Day 174-- It's a start....

posted, with grace and poise, by Jason @ 2/26/2007 11:39:00 AM, ,

Day 173-- a short plug

My great friend Luke has kept his literary magazine under the radar for some time, but now it seems he's getting the word out. He and I discussed it months ago; frankly, I'd forgotten about it until the other day, and it was almost perfect how he brought it up again this weekend when he visited Beaver Falls.

Seems that it's going to be in PDF, since doing a print version will be cost prohibitive. He also needs submissions: submit, folks. I'm hoping to submit a short story; about what, I really don't know. I've grown fed-up with "serious literary fiction" of late, so I might take some of what I learned from Flannery O'Connor this month and create a character, let them breathe, and turn them loose on the page.

Back to the lit. mag--check the guidelines on the side and get to it. Luke has a pretty good idea for some grassroots promotion, so hopefully this thing will take off!

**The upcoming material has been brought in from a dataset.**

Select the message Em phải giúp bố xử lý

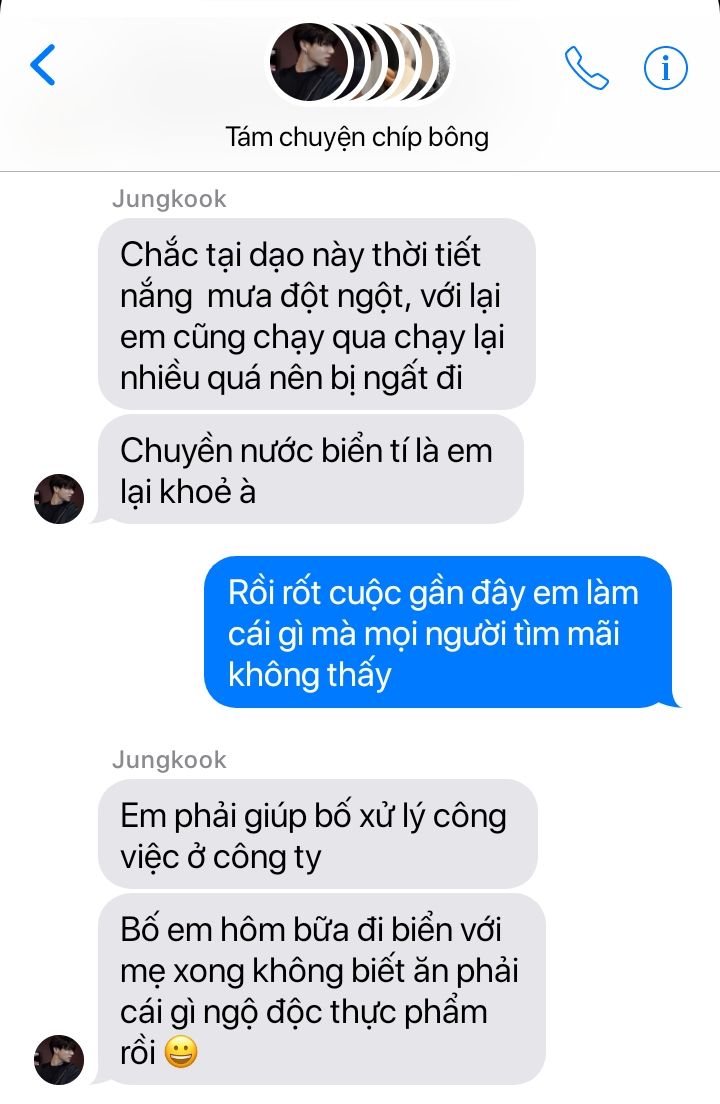pos(317,834)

posted, with grace and poise, by Jason @ 2/25/2007 11:35:00 PM, ,

Day 172-- on bookstores

Borders Inc. has a new CEO, George Jones. He's changing the company a lot (when he's not writing country mus--oh, different guy?). This morning, my manager at the bookstore was showing me some of the material they went over in a meeting last week, and it's been on my mind all morning.

Since I remember something in my contract about not divulging information blah blah blah, I'll leave many of the details out. But George Noncountry Jones is trying to steer the company into a more profitable place; and while all of the changes seem like they'll do this, many of them aren't good in any long-term way (and I don't mean long-term in the fiscal sense).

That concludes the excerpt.